Over a period of time, thoughts like these started to shift for me. I started having experiences and insights that began to illuminate for me that life is actually ongoing….that when someone “dies”, that death is an illusion because life is eternal. Can I tell you exactly what happened that was the catalyst for this change in thinking? Not in a couple of paragraphs. But even before I started an ongoing meditation practice, and after I proclaimed myself an agnostic, I had experiences that began to demonstrate to me that this continuation of life after one dies made far more sense to me than clinging to a belief that this human life is all there is.

When I discuss this with friends or family, there is a reluctance to open up and let ideas really flow about the eternal nature of life. Perhaps this is because so many zany faiths have told so many lies and made belief seem ridiculous. I remember telling someone after a particularly horrendous incident had occurred who was trying to comfort me with some statement about “God’s will” that any God who would allow such a thing to happen was a sadistic prick so it was better for Him that I didn’t believe in Him. Yes, it shocked the poor soul who was trying to comfort me – I’m sure that was my intention. Keeping in mind the huge deceptions that many religions have put out there regarding “God”, not to mention the many atrocities committed in his name, it’s not hard to see why a thinking, caring person would decide God doesn’t exist. I no longer believe that God doesn’t exist but I do not define God in the same way as my early training defined God. In truth I no longer believe that defining God or debating the existence of God is important or even helpful. My direct experience of the God of my understanding through seeking a more spiritual life has been helpful and illuminating; dogma has never helped or illuminated me in any way.

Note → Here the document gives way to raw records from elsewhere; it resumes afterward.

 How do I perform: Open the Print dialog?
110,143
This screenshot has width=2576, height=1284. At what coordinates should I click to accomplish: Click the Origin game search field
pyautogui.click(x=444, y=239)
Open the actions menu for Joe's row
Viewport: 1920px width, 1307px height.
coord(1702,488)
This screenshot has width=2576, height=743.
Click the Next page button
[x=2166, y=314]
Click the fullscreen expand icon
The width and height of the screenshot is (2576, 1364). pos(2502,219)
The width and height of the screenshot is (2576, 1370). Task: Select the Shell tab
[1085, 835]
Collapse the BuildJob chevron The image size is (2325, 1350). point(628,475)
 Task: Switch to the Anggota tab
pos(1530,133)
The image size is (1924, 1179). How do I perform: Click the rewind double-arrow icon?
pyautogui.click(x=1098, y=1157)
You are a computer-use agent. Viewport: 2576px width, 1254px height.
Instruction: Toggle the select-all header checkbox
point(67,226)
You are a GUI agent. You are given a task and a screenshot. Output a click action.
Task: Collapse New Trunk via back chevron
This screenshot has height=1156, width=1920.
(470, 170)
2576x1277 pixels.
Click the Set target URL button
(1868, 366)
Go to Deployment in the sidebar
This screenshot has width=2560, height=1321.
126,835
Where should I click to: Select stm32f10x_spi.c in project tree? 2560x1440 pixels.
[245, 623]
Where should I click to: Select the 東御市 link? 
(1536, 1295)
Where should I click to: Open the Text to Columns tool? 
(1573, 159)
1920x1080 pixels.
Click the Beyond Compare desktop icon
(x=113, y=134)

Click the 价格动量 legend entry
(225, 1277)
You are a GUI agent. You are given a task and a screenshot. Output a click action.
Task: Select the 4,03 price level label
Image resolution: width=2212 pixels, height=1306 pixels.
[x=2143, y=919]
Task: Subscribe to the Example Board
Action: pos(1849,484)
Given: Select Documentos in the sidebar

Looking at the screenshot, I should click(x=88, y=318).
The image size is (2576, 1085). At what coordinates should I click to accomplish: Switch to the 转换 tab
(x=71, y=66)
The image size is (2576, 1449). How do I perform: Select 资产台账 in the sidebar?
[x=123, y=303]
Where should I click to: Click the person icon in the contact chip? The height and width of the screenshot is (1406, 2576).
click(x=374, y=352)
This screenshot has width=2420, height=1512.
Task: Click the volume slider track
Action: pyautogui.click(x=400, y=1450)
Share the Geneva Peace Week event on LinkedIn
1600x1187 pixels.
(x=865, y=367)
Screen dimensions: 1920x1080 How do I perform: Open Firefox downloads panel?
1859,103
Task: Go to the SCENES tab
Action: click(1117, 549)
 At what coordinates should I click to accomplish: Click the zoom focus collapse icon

Death is an illusion – it is not real. It can be awkward to talk openly about this, probably because there are a few religions saying the same thing that also say lots of other things I cannot align with. However, over the course of my life I have had experiences and received insights which began to illuminate for me the fact that life is on-going and eternal. What looks like death is an illusion; your existence continues after death as you shed your body like an old set of clothes. The simple shift of perspective from death is the end of my existence to death is the continuation of my existence has made a huge difference for me. Suddenly it makes so much sense to get involved and participate in life, and the more involved I get the more interested and curious I get. Life has become more meaningful and even more fun for me with this consciousness of life. This realization of the continuation of life has brought me intimately close to the interconnectedness of all life in a way that my former unquestioned assumption in the reality of death never could. Death is an illusion. There is no such thing. Life is forever new and is always morphing into fresh expression.